What you are asked to do:
Which lines in the data below contain the word "will"? Pull each of them out.
╭──
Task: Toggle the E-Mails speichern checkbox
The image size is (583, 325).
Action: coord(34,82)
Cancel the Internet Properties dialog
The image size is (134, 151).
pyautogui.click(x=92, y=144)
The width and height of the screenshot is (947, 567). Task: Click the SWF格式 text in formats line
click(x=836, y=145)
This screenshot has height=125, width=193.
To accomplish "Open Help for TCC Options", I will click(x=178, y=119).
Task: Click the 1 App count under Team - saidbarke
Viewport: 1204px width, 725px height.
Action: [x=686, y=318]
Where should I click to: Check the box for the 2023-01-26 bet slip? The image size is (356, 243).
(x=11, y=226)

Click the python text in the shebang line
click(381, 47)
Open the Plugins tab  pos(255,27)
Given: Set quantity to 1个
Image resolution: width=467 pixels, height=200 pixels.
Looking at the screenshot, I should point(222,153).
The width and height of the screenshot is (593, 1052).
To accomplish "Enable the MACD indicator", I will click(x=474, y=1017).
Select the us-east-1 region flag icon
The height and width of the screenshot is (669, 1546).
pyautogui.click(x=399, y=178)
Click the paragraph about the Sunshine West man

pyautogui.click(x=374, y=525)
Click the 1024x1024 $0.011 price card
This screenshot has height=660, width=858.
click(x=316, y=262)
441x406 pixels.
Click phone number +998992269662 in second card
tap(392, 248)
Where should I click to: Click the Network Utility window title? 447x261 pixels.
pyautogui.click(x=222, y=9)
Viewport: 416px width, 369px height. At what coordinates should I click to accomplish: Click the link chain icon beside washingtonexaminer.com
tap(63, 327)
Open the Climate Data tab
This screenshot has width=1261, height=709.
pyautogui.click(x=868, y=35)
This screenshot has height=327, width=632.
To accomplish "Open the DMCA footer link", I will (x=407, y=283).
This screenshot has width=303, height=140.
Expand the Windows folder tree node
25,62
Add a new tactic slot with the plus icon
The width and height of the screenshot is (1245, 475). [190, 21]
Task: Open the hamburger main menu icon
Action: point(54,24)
╰──
Task output:
To accomplish "Open Help for TCC Options", I will click(x=178, y=119).
To accomplish "Enable the MACD indicator", I will click(x=474, y=1017).
To accomplish "Open the DMCA footer link", I will (x=407, y=283).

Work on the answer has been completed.